Put it down to sloppy reading, perhaps, or more likely early-adolescent titillation that causes one to skip ahead, read every third word, and hope that there’s pictures on the next page, but I admit that when I first got the technical specs on “where babies come from” — yes, from a book that my mom gave me and yes, there were tastefully drawn pictures with, wait for it…, anatomic precision — I was puzzled by why it was called “public hair.”
I don’t know why I’ve developed an interest in the social effects of categorization, but the other day I remembered this anecdote and, for a moment, mulled over how — in hindsight, at least — my youthful misreading may have prompted an early, and still continuing, sense of irony: it’s called public but it’s private.
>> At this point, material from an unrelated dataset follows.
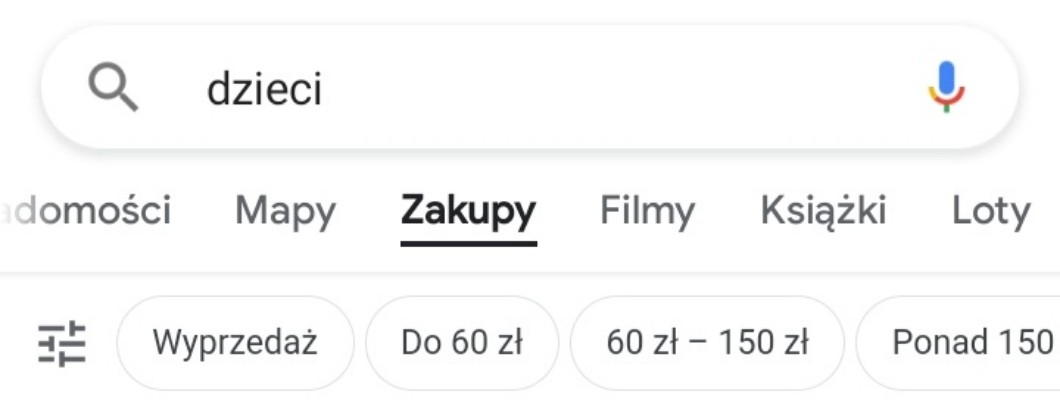Go to the Loty tab
Screen dimensions: 1060x407
point(990,211)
Whoa — wrap your brain around that!
Some years later, working on the essays that turned into The Discipline of Religion, I became interested a little more formally in the (counter-intuitive, to some) public nature of privacy — elected officials, after all, continually debate and vote on the limits of what counts as privacy and the closed doors that create the impression of privacy are themselves constructed items that were installed and have a history — and, by extension, the political nature of rhetorics of experience and authenticity. Ironically, then, it turned out that I was right about “public” hair all along: we all know we have it, getting it is a big deal, and we even have a whole educational industry around it.
What’s more public than that?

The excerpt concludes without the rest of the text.